インタビュー連載第5回 | 10年目の「ITAMI GREENJAM’23」昆陽池公園でいよいよ開催!〜出演アーティスト【ガガガSP編】

公開日:2023年09月15日

「ITAMI GREENJAM’23」ウェブサイトより

2014年の第1回開催から今年で10年目を迎える、野外音楽フェス「ITAMI GREENJAM’23」。

西日本最大級の無料音楽フェスの軌跡と舞台裏を紐解く全5回の連載の最終回<後編・ガガガSP>。

前編・nayutaはこちら

連載第1回「”市民表現のプラットフォーム”を掲げる無料野外フェス、10年目の現在地」
連載第2回「10年目の無料野外フェス、まちを越え万博と連携」
連載第3回「10年目の無料野外フェス、子どもたちと共に」
連載第4回「GREENJAMに共鳴する企業の人々」
連載第5回前編「昆陽池公園でいよいよ開催!〜出演アーティスト【nayuta編】

連載の最後は、ITAMI GREENJAM’23のステージでも2日目の大トリを飾る、ガガガSPのボーカル・コザック前田さん。

言わずと知れた神戸発の青春パンクロックバンドで、魂込めた熱いライブがGREENJAMでもおなじみ。

2019年のステージで初めて出演となったがGREENJAM共同代表・大原智さんとコザック前田さんの出会いは20年以上前に遡る。いや、大原少年がガガガS Pのライブに魅せられたのは、もう30年近く前にもなる。大原さんは「僕そのものと言っていいほど影響を受けたバンド」と語る。

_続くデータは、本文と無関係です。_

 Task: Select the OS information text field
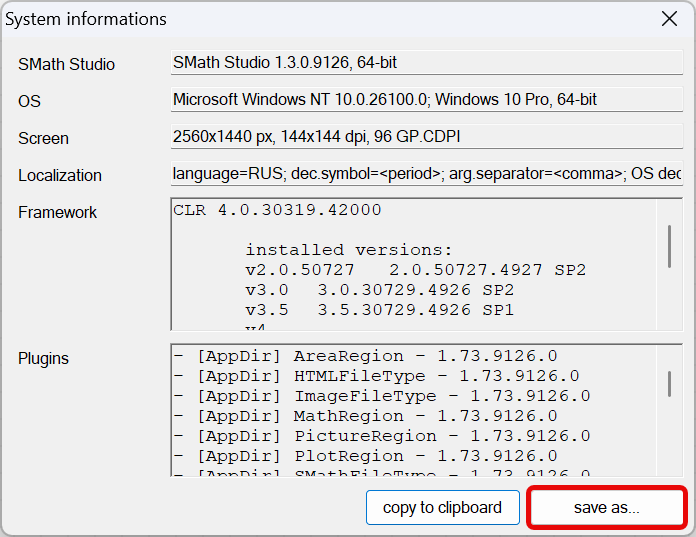coord(427,100)
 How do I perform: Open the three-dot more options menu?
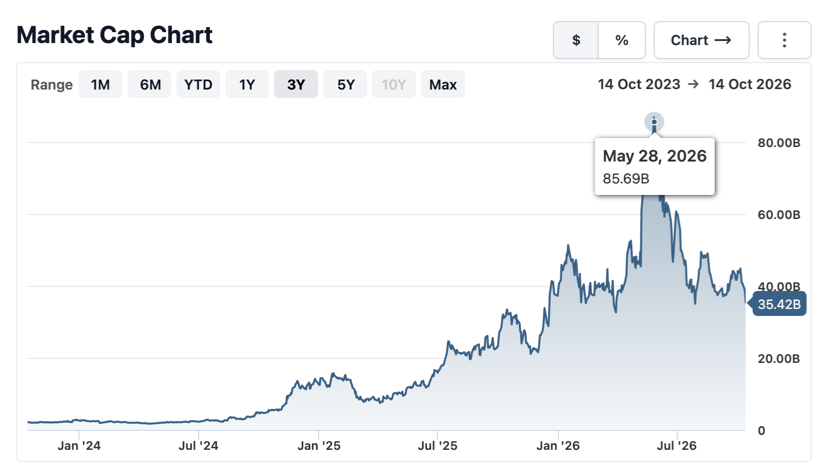pyautogui.click(x=784, y=40)
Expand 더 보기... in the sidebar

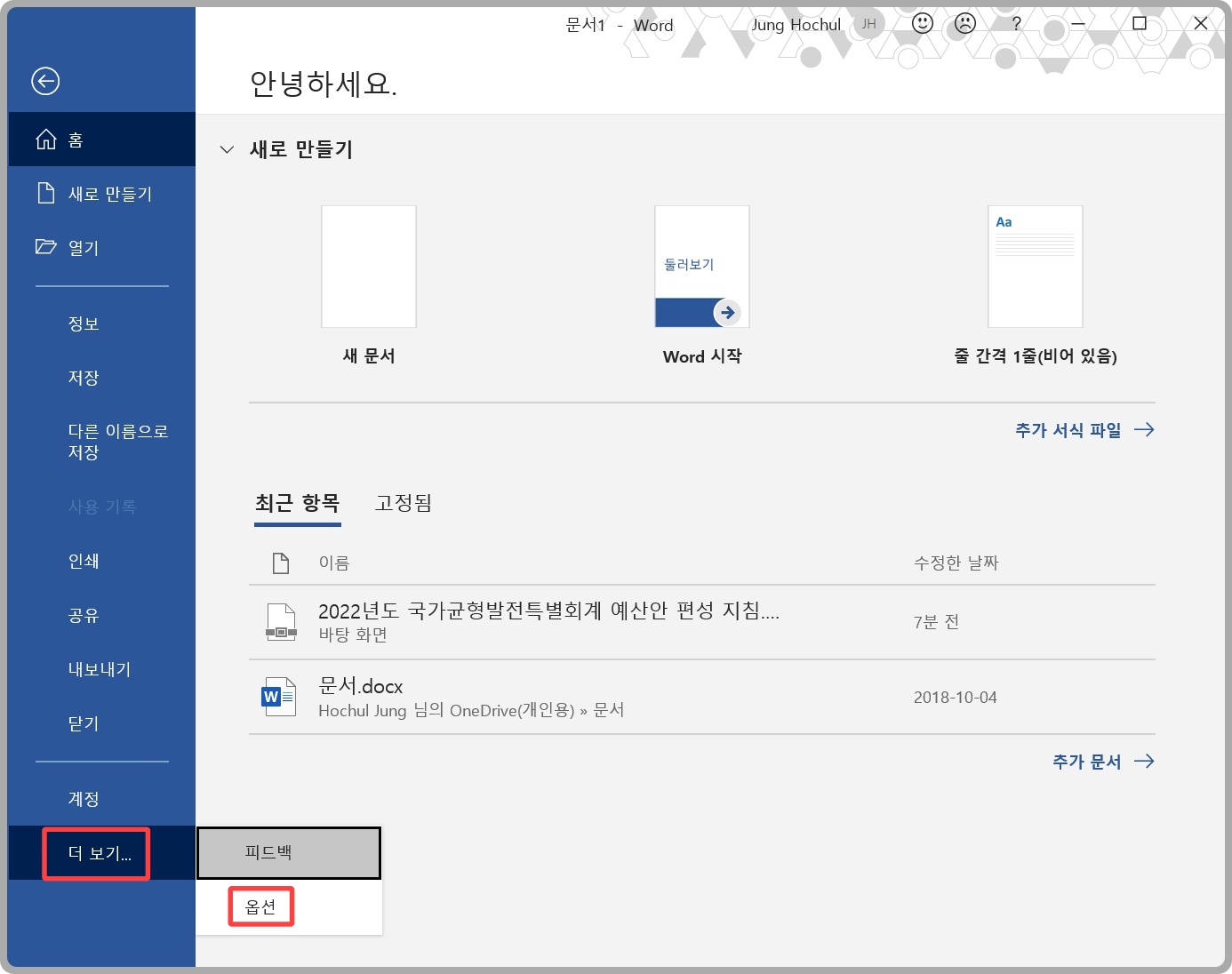tap(96, 853)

この出会いがなければ、きっと今日のGREENJAMは存在していないのだろう。

大原さんも普段は聞くことがないという、コザック前田さんのGREENJAMへの思いと、今の音楽活動への向き合い方を対談形式で聞いた。

ガガガSP コザック前田さん(株式会社エル・ディー・アンド・ケイ提供)

ガガガSPをライブハウスで見た衝撃から音楽の道へ

大原:中学生の時に、先輩に連れられて初めて行ったライブハウスで見た時、1組だけなんか違うバンドがいたんですね。当時はハイスタ(※Hi-STANDARD。90年代後半に日本のインディーロックシーンで絶大な人気を誇ったバンド)の名残もあって、メロコアブーム。その中で、下駄履いてなんかワーワー言うてるバンドがいる。それがガガガSPで、のちに青春パンクって呼ばれるシーンを引っ張るんですけど、当時はそのちょっと異端なところに惹かれました。

前田:あの頃は周りがもう、英語でやるバンドばっかりやったんですよ。日本語でやるだけでもちょっと恥ずかしいとか言われている時代。バンド名も英語にしないとカッコ悪いみたいなこと言われたりはしていたんですけど、そこをカタカナにしたり、あえてちょっと時代と違うことをやりだした頃だったと思いますね。

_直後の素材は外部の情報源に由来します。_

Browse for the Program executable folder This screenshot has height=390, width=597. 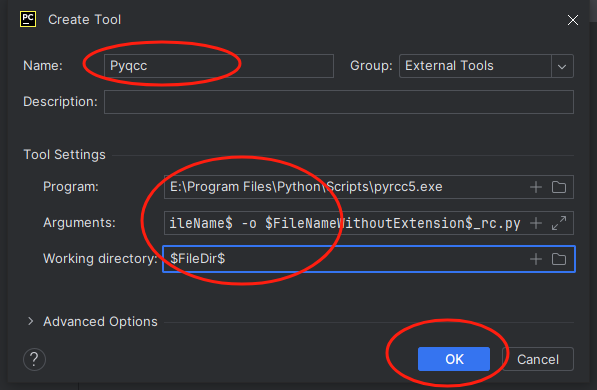click(559, 187)
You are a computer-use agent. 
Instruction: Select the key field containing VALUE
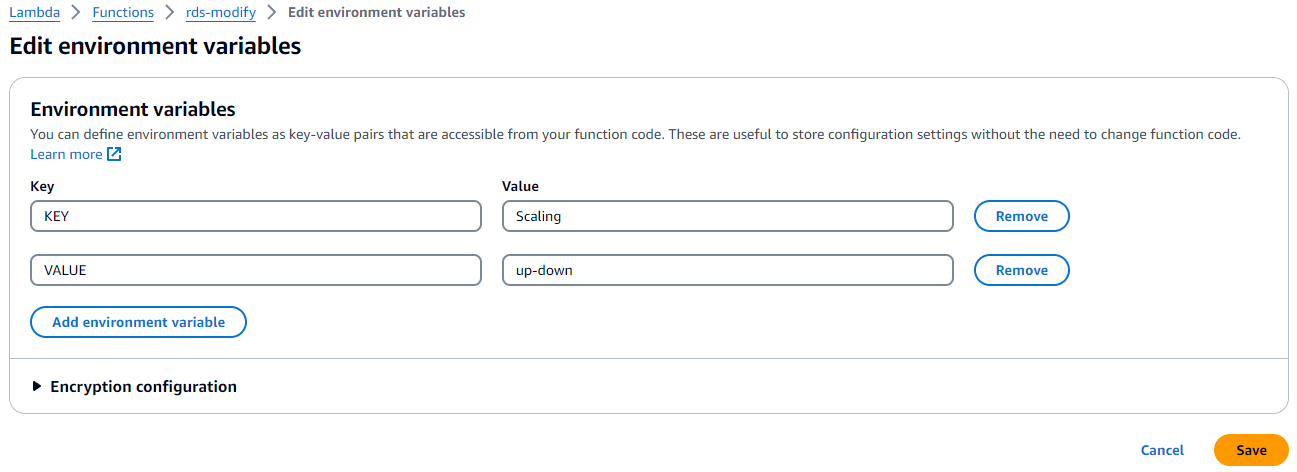click(x=256, y=270)
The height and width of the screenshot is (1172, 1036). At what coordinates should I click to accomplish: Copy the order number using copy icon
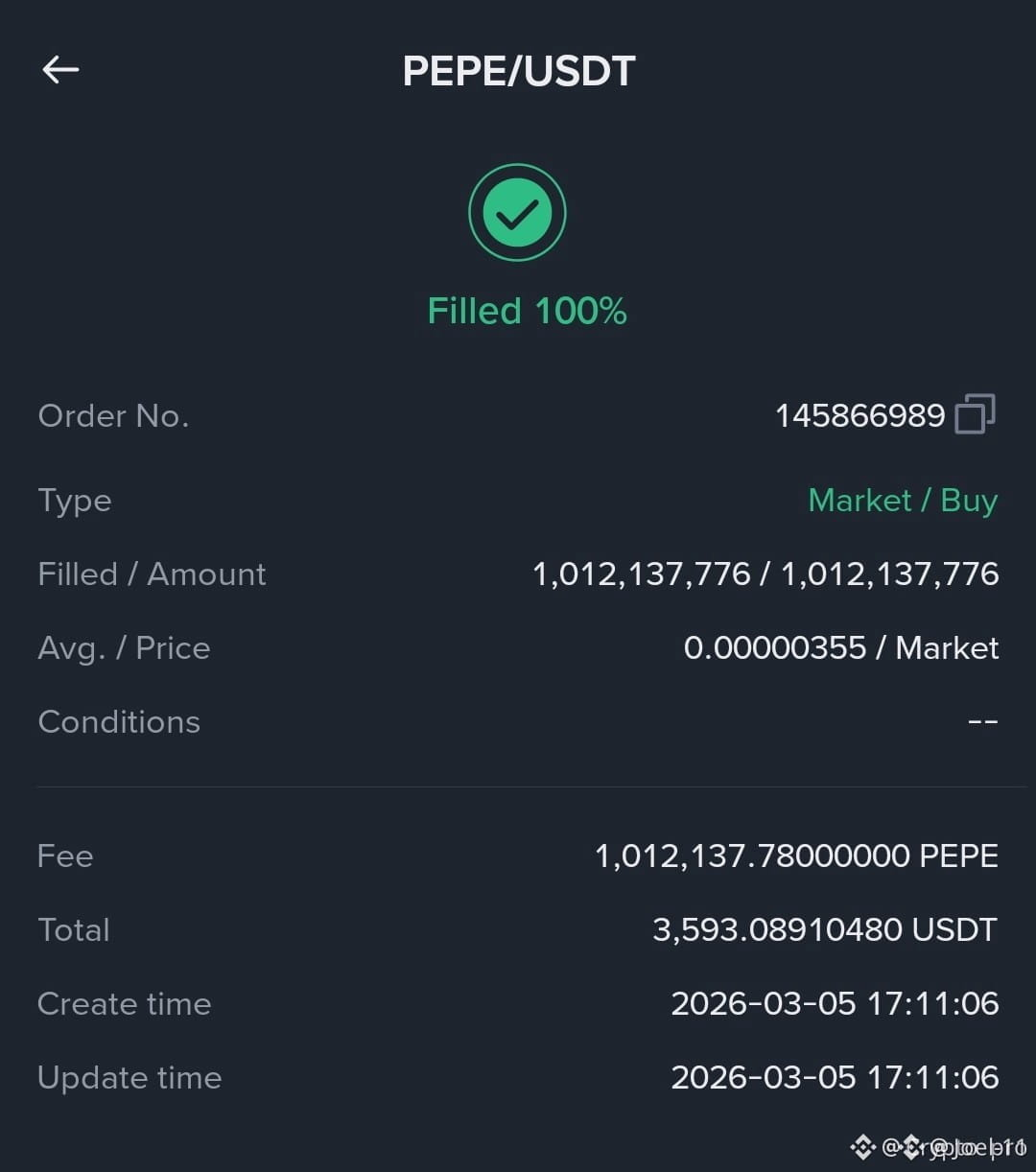[976, 414]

大原:反骨精神というか「俺たちはこうする」みたいなのが、当時ガガガSPを見て、ガーンと衝撃を受けた。あのライブを見たことが、自分がバンドを組んで音楽を始めるキッカケだったんです。

それで、高校に上がった後に、ガガガSPがゲスト出演していた「高校生は修行編」っていう、高校生バンドをケチョンケチョンにする(笑)というイベントに出演しました。

前田:何も悪いことしてないですよ(笑)

あの当時、神戸にはうちのバンドがキッカケでライブハウス行き始めたっていう高校生の子とかが多かったと思うんですけど。

大原:それで、ガガガSPがメインの箱とした神戸スタークラブ(※神戸のロックシーンを支えたライブハウス。2016年閉店)が憧れだったから、デモテープを送って、そこから出演させていただくようになって。そこで、のちに僕が自分でもフェスをやってみたいと思うキッカケにもなったcomingKOBE(カミング神戸 ※阪神・淡路大震災からの復興支援への感謝を込めて毎年春に神戸で開催されるチャリティーフェス)の松原さんに出会うんです。(※松原裕氏。カミング神戸とライブハウス「太陽と虎」を支えて、神戸の音楽シーンを牽引した。2019年病気のため死去。)

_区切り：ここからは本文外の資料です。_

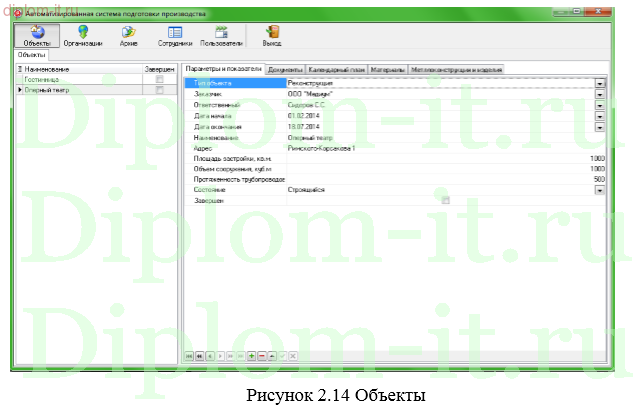The image size is (635, 409).
Task: Delete record with red minus button
Action: click(262, 355)
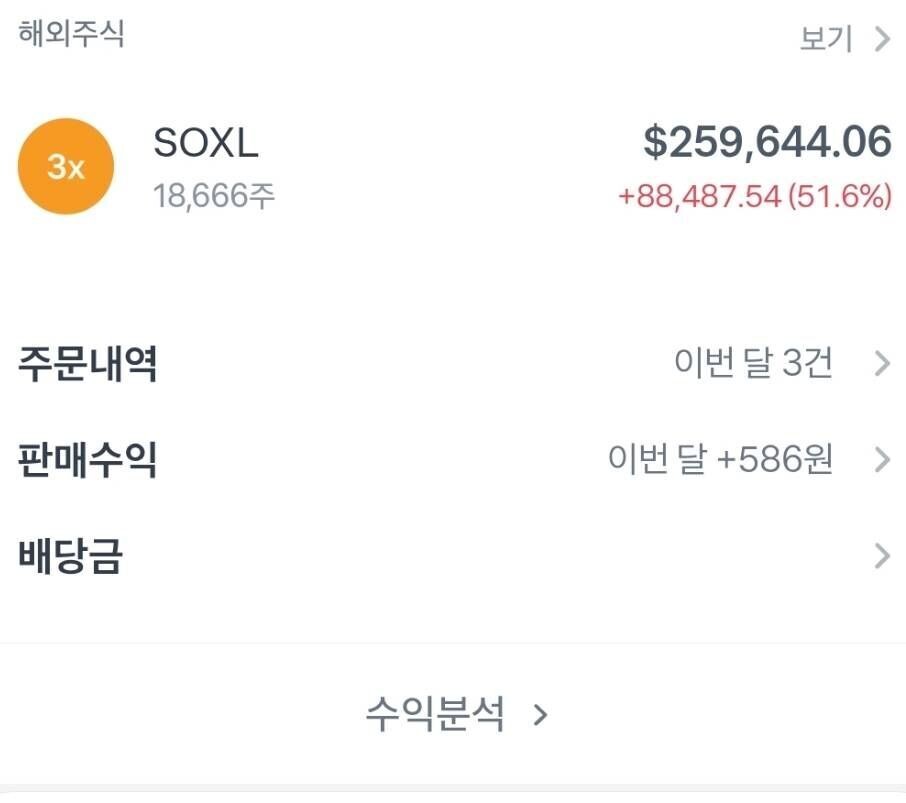This screenshot has height=803, width=906.
Task: Click the arrow beside 수익분석
Action: click(x=541, y=714)
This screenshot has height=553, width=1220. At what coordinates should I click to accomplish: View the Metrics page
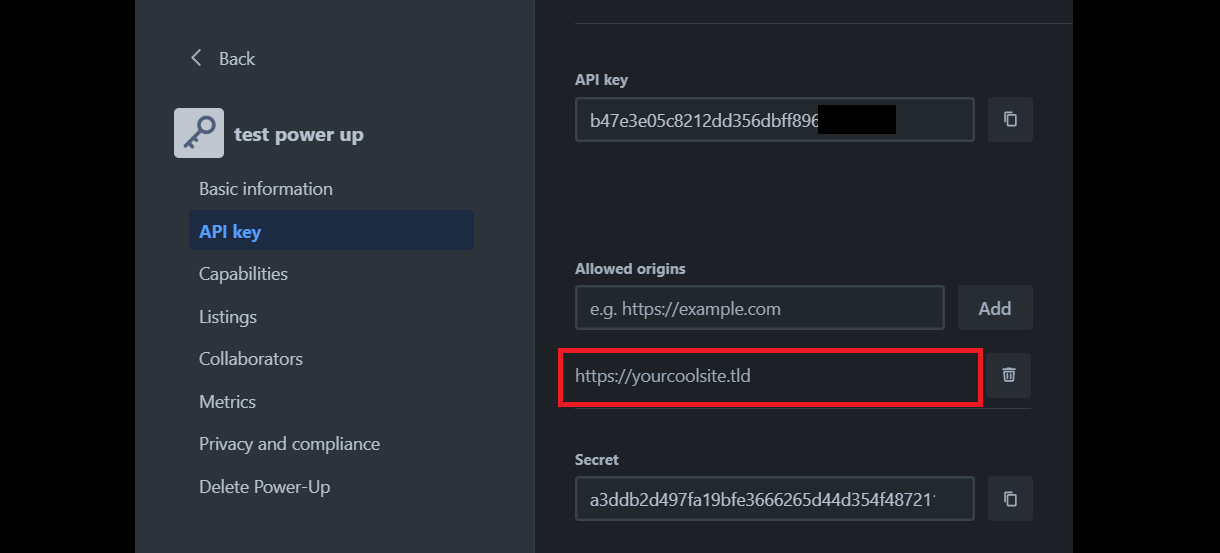tap(227, 402)
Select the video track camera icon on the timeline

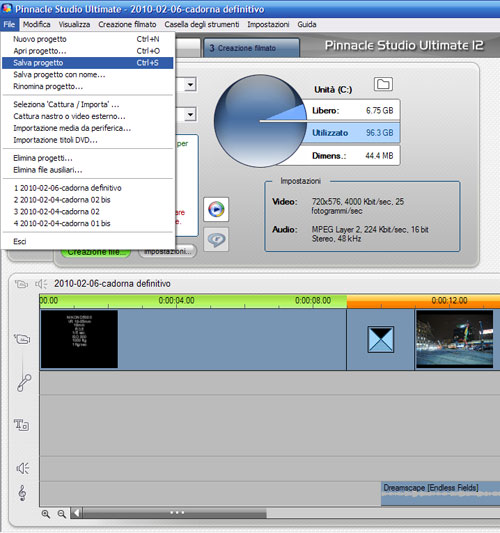click(22, 339)
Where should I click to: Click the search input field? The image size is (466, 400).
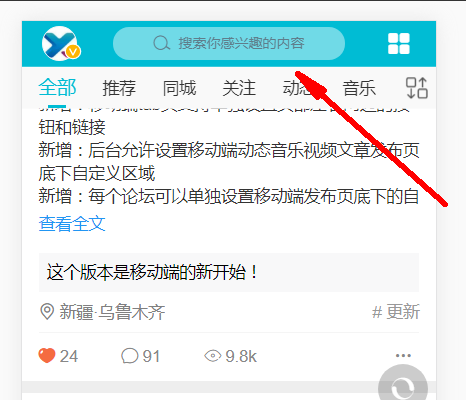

ーコザック前田さんが、大原さんのことをはっきりと認識されたのはいつのこと?

大原:やっぱり憧れの人に認識されたタイミングっていうのは、喋りかけた側がめちゃくちゃ覚えているんですね。スタークラブで僕らが出演させてもらったライブの時に、たまたま前田さんが来てはったんです。

本番終わりに前田さんが話しかけてくれはって、「自分らポップやな」みたいなこと言われた。「そうっすかね」みたいな感じで。

そこで、「前田さん、僕らのことを覚えていますか。高校生の時に対バンしたんです」と言う話をして。

そしたら前田さんが、その前日に当時のライブVHSをたまたま見ていたみたいで、「あ!あのライブビデオで、頭がボンバーヘッドの奴、お前か!」みたいに言ってくれて。

前田:はははは!

大原:そこから気にかけてくださるようになって、(ガガガSPの)「青春狂時代」っていうアルバムツアーを一緒に回るか、みたいな話を提案してくださって。

前田:大原は自分のバンド組み出してから、僕らみたいなタイプの音楽やっていなかったけど、いろんなバンドと一緒にやってみたいというのもありましたし、よく飲みにも行っていたんで、ツアー一緒にやろかって。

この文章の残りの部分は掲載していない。